In 1900, fathers shook their children gently and whispered, “Wake up, it’s time for school.”

Today, kids shake their fathers violently at 4 a.m., shouting: “Wake up, it’s time for hockey practice.”

In 1900, a father came home from work to find his wife and children at the supper table.

Today, a father comes home to a note: “Jimmy’s at baseball, Cindy’s at gymnastics, I’m at adult-Ed, Pizza in fridge.”

In 1900, fathers and sons would have heart-to-heart conversations while fishing in a stream.

Today, fathers pluck the headphones off their sons’ ears and shout, “WHEN YOU HAVE A MINUTE..”

In 1900, a father gave a pencil box for Christmas, and the kid was all smiles.

Today, a father spends $800 at Toys ‘R’ Us, and the kid screams: “I wanted Sega!”

In 1900, if a father had breakfast in bed, it was eggs and bacon and ham and potatoes.

Today, it’s Special K, soy milk, dry toast and a lecture on cholesterol.

In 1900, a Father’s Day gift would be a hand tool.

Today, he’ll get a digital organizer.

In 1900, fathers said, “A man’s home is his castle.”

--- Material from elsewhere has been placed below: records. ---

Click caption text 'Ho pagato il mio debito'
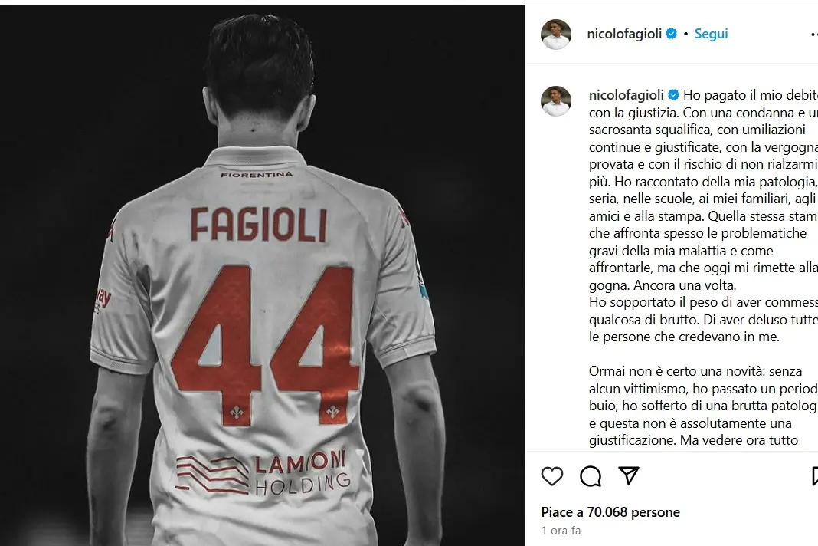The height and width of the screenshot is (546, 818). point(751,95)
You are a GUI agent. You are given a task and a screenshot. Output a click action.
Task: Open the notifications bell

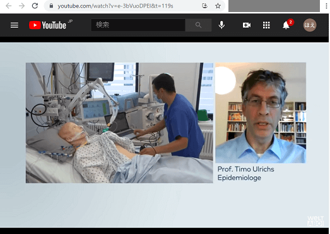(286, 25)
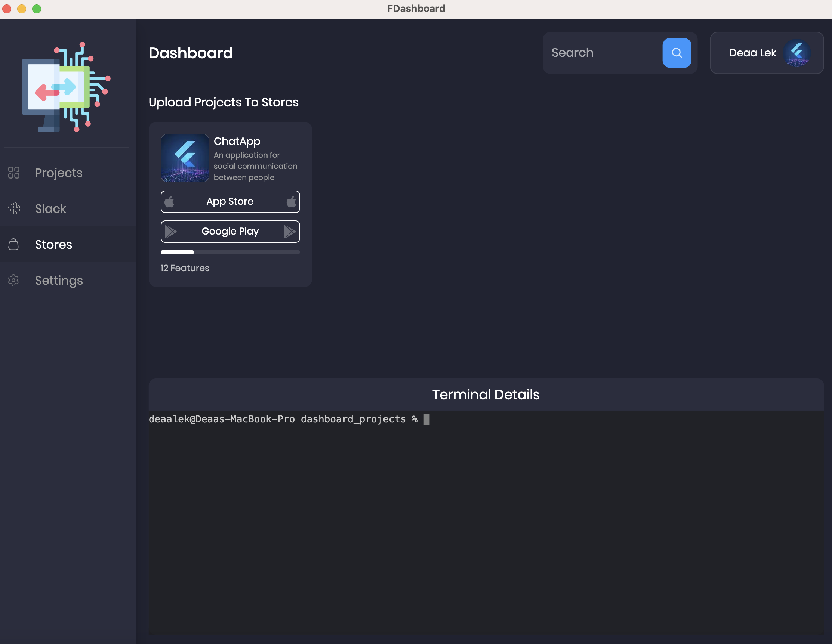Select the Stores menu item

click(x=53, y=244)
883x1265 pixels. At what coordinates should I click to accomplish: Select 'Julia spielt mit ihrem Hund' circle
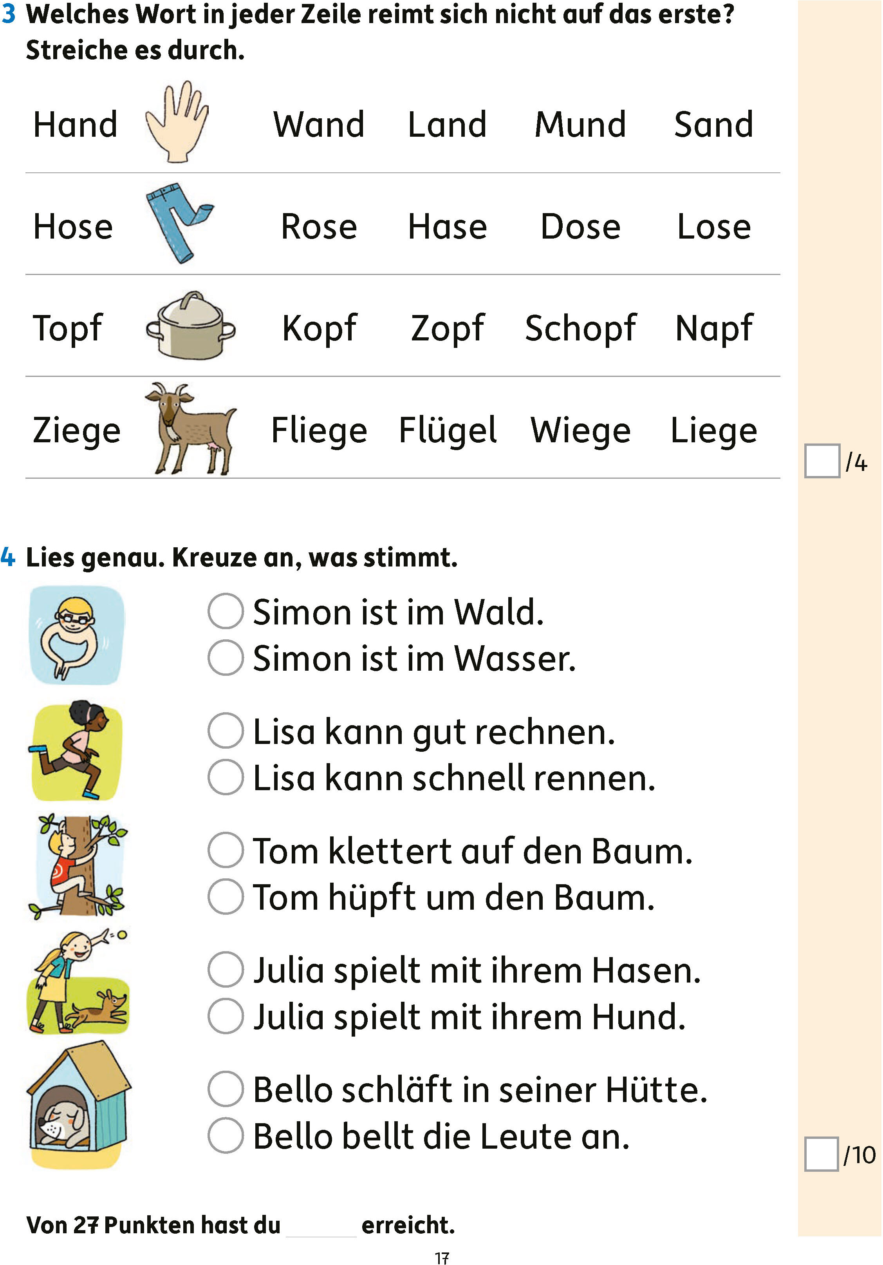pyautogui.click(x=226, y=1016)

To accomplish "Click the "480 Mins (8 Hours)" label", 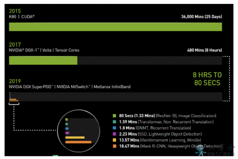I will click(x=204, y=50).
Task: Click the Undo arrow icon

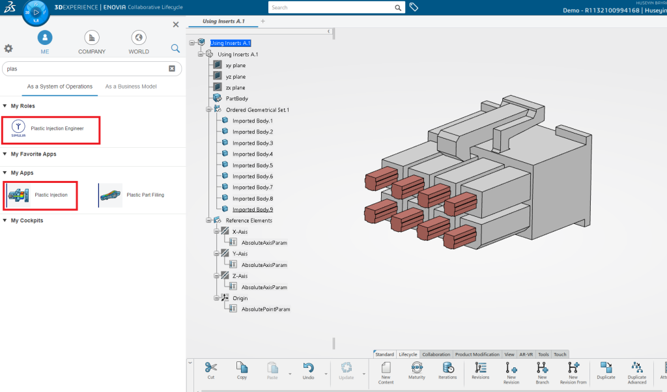Action: pyautogui.click(x=309, y=368)
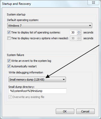Toggle Write an event to the system log
This screenshot has height=119, width=101.
coord(9,61)
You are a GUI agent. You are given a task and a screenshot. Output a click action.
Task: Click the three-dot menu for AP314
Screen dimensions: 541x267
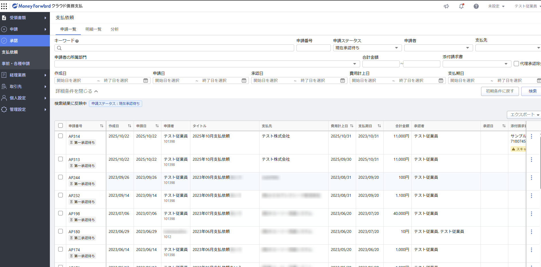coord(531,137)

Today, they say, “Welcome to the money pit.”

In 1900, “a good day at the market” meant Father brought home feed for the horses.

Today, “a good day at the market” means Dad got in early on an IPO.

In 1900, a happy meal was when Father shared funny stories around the table.

Today, a happy meal is what Dad buys at McDonald’s.

In 1900, a father was involved if he spanked the kid now and then.

Today, a father’s involved only if he coaches Little League and organizes Boy Scouts and car pools.

In 1900, when fathers entered the room, children often rose to attention.

Today, kids glance up and grunt, “Dad, you’re invading my space.”

In 1900, fathers threatened their daughters suiters with shotguns if the girl came home late.

Today, fathers break the ice by saying, “So…how long have you had that earring?”

In 1900, fathers pined for the old school, which meant a one-room, red-brick building.

Today, fathers pine for the old school, which means Dr J and Mickey Mantle.

In 1900, fathers were never truly appreciated.

In 2001, fathers are never truly appreciated.